- **INSTRUCTIONS TO FOLLOW**
Reproduce the records from the start through the line containing "Viewport: 800px width, 580px", swapping every "screenshot" for "screen image" and changing nothing else.

- **PROVIDED RECORDS**
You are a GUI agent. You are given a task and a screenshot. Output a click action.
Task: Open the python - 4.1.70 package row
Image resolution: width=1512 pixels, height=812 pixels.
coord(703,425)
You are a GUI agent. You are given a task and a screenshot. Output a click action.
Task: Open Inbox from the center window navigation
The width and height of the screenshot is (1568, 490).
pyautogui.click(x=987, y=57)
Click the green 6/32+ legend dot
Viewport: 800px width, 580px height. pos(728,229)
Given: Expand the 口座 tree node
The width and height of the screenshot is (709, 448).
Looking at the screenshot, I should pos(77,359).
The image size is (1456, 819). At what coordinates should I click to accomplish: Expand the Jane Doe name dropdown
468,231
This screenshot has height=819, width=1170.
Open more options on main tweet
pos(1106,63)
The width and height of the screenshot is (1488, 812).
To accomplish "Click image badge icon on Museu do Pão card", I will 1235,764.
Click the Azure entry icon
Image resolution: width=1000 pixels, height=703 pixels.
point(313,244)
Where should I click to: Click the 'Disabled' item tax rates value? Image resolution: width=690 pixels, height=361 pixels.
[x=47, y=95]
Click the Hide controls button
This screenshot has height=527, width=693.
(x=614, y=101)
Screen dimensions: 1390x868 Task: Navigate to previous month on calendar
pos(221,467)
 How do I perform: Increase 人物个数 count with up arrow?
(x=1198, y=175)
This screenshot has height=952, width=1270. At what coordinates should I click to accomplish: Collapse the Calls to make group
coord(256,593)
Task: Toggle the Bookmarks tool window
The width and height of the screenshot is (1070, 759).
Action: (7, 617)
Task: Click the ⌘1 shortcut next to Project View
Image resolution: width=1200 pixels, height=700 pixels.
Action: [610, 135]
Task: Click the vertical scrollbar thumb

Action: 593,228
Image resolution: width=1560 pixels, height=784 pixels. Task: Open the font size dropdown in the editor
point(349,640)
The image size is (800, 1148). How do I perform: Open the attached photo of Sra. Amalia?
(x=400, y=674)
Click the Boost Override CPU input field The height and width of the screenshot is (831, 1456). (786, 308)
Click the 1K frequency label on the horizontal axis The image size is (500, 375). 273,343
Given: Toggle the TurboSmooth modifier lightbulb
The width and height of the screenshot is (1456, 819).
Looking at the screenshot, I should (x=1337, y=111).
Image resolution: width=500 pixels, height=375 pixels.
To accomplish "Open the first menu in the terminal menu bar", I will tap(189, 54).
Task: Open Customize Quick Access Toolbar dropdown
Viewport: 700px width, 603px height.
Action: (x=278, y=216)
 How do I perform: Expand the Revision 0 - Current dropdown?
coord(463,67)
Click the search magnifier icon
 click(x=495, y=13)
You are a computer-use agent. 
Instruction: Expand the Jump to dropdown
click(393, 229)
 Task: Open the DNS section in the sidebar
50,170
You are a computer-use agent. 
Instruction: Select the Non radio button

- **CORRECT OUTPUT**
You are a GUI agent. You are given a task and a screen image. Output a click action.
Task: Open the python - 4.1.70 package row
Image resolution: width=1512 pixels, height=812 pixels.
coord(703,425)
You are a GUI agent. You are given a task and a screen image. Output a click action.
Task: Open Inbox from the center window navigation
The width and height of the screen image is (1568, 490).
pyautogui.click(x=987, y=57)
Click the green 6/32+ legend dot
Viewport: 800px width, 580px height. pos(728,229)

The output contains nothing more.